発売日(2021/7/29)にkindleで読んだのだが、濃い内容なので、紙の本でも買って読み返した。kindleでは1日で読んだが、紙の本では1週間かけて熟読した。本書はじっくり読むに値する本かも。
本書の副題は、『才能ある者にとってはユートピア、それ以外にとってはディストピア』。
どういうことか。
これを書き始めたら1万字は必要になる。1週間はかかる。
結論からいえば、いまの社会で生きることは、「無理ゲー」(攻略が不可能なゲーム)を一人で攻略するようなものだという話し。

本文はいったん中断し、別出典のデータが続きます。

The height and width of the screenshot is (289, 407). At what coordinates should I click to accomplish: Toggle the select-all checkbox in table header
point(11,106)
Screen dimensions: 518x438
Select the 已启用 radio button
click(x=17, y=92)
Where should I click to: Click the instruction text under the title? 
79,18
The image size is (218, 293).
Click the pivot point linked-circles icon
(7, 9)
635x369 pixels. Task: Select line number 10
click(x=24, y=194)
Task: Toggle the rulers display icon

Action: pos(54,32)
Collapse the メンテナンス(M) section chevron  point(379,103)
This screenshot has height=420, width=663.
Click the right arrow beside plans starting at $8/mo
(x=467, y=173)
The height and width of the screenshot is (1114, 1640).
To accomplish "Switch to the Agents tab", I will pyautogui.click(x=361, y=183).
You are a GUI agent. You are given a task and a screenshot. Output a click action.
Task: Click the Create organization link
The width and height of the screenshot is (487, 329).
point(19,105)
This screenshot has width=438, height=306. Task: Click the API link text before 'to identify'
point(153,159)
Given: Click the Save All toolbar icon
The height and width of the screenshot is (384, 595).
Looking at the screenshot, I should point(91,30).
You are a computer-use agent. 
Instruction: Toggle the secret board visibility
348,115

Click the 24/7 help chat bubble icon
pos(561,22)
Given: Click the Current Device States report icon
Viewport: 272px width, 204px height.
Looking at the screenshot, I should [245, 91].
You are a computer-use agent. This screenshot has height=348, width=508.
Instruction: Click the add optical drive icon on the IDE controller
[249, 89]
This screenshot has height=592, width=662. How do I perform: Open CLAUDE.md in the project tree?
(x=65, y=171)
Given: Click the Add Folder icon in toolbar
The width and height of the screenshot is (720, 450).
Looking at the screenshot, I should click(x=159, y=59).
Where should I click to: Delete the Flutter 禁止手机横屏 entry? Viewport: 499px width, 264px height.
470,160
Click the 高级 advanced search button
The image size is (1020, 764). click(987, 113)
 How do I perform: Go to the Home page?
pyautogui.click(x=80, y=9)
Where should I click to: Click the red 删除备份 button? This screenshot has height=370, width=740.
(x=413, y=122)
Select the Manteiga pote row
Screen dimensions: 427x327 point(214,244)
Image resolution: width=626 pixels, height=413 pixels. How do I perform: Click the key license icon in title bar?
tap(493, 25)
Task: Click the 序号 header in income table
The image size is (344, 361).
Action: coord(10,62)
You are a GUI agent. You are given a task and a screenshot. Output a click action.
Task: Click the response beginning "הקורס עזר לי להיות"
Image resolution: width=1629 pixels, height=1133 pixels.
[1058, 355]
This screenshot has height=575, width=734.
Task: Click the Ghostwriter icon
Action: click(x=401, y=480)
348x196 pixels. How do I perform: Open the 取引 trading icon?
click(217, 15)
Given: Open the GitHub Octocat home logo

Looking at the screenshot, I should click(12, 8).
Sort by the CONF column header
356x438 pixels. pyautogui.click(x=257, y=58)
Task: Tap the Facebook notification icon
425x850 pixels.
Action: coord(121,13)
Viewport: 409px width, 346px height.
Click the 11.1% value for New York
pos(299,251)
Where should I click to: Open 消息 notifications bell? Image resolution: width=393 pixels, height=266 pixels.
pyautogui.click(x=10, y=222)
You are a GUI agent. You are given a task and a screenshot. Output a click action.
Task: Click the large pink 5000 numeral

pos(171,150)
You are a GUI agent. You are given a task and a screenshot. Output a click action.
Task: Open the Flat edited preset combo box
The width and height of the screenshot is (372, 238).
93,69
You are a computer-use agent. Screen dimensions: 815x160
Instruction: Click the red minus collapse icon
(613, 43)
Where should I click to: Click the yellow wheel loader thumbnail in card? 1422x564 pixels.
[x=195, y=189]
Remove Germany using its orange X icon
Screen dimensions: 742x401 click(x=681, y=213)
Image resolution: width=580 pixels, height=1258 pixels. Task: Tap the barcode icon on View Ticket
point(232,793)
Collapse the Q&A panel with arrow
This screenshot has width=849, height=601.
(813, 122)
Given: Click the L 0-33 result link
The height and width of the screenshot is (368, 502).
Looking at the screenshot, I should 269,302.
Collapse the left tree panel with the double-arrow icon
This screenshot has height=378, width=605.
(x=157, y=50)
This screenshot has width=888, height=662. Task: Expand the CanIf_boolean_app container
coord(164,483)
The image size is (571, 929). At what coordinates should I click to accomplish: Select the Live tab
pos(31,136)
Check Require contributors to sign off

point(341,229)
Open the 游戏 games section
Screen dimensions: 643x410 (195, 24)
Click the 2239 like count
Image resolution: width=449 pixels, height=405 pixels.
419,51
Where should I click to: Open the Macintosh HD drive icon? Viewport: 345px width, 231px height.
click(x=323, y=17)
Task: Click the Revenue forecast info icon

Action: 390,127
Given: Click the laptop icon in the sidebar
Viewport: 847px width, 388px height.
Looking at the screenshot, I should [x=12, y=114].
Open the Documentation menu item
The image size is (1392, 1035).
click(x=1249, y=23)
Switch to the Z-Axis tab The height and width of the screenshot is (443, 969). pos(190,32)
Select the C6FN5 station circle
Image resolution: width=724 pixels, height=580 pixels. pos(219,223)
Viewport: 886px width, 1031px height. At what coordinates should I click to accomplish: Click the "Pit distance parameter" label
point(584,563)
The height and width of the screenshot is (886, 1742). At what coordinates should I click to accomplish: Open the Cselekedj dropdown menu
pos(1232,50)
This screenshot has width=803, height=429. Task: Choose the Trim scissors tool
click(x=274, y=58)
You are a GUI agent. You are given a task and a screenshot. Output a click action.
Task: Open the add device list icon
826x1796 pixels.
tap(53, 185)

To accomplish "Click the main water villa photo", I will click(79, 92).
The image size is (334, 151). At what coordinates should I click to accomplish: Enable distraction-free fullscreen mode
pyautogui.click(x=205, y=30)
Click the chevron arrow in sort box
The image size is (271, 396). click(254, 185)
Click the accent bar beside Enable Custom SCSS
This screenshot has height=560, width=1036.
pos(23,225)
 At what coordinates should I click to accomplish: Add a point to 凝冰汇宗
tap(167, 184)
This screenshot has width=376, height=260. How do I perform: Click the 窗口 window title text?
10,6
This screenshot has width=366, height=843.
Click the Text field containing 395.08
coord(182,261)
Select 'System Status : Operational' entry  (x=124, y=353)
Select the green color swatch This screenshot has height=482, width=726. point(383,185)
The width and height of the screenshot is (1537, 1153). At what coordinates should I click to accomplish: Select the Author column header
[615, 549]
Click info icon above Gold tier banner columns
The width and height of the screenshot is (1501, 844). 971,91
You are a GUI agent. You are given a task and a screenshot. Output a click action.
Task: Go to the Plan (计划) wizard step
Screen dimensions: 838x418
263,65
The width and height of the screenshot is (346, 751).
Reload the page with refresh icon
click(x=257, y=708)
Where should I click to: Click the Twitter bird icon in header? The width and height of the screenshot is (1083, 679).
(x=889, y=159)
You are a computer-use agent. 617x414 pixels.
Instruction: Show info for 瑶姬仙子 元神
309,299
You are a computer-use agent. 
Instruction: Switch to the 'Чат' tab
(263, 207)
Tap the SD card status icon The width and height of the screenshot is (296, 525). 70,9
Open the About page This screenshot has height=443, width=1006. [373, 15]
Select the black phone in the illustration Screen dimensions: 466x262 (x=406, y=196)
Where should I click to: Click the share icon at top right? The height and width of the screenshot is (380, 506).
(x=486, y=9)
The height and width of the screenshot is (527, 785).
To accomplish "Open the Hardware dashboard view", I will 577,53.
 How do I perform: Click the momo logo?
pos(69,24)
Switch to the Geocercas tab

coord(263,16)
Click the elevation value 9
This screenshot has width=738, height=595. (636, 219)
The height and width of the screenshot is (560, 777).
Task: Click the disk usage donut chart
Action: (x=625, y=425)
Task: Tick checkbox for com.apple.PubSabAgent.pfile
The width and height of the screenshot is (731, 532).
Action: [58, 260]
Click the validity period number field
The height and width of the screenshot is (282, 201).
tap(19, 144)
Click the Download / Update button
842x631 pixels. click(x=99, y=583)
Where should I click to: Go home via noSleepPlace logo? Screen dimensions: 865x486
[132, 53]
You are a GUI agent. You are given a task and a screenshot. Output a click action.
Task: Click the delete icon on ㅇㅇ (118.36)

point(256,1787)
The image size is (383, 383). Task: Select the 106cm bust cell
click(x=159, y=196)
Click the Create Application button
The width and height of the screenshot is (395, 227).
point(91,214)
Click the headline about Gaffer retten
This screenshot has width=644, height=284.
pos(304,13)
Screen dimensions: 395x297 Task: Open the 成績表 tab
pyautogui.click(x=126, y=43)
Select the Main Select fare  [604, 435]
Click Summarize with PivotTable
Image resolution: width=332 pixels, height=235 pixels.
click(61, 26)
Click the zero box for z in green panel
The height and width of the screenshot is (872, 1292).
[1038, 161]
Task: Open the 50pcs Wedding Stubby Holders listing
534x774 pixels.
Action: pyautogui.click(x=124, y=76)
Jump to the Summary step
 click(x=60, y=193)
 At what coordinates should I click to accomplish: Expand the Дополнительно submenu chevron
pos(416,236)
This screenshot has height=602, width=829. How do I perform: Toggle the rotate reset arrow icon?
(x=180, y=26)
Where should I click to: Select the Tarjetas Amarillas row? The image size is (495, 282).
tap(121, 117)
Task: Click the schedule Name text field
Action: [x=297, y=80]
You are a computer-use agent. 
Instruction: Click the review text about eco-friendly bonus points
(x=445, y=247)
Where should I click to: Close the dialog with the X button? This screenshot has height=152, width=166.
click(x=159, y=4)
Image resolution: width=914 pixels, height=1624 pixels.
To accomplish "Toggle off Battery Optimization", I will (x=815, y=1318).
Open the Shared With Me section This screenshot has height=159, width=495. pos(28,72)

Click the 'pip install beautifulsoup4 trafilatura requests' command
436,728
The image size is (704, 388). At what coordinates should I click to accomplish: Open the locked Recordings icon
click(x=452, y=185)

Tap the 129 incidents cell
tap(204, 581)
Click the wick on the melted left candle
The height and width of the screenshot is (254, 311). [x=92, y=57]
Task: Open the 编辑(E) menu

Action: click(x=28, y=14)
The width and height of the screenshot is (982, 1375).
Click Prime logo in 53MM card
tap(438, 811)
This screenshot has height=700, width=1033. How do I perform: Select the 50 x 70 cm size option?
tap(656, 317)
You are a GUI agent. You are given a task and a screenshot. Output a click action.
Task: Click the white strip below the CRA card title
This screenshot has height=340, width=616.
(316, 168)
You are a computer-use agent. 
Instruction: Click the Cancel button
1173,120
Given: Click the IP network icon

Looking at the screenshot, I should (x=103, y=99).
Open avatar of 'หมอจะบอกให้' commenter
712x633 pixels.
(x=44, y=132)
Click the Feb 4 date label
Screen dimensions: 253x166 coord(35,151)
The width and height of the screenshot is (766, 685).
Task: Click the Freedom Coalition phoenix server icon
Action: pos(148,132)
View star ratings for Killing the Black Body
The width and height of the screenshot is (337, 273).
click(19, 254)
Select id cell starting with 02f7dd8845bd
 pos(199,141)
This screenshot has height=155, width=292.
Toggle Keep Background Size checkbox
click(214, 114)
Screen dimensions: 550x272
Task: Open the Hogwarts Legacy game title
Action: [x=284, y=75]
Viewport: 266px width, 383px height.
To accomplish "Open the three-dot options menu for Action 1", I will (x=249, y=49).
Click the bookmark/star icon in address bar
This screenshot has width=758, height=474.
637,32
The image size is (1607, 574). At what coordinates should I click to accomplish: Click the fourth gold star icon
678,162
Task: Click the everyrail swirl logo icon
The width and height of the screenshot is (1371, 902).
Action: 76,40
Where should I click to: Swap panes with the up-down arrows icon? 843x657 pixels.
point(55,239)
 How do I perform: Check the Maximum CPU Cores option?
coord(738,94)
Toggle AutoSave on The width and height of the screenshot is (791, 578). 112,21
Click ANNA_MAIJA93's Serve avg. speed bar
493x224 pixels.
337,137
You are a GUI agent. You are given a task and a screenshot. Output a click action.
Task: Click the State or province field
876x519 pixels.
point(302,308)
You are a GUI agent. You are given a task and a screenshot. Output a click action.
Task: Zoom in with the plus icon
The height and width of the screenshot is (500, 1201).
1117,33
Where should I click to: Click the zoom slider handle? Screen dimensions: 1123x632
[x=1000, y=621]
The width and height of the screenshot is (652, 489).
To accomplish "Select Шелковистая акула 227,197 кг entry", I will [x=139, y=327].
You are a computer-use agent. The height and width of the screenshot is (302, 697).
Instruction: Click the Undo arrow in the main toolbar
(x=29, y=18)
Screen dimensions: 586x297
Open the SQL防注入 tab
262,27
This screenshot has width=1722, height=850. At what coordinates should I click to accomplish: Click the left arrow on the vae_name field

かつて人と同じことをすることが評価される教育を受けてきた日本人は、いつしか「自分らしく生きる」ことが素晴らしいという価値観へ変わってきた(=リベラル化してきた)。しかし、「自分らしく生きる」という潮流は、他者とのつながりが希薄化し、人間関係が偏在化する(そして、友達が消滅する)。さらに、豊かさが経済格差を生み、人間関係の偏在化が性愛格差まで生み、「高所得/低所得」「モテ/非モテ」の分断がおきた。で、「上級国民/下流国民」というコトバまで生まれた。
本書で問うているのは、「自分らしく生きられない人は、どうやって生きたらいいのか?」、「努力しても頑張れない人は、どうやって生きたらいいのか?」である。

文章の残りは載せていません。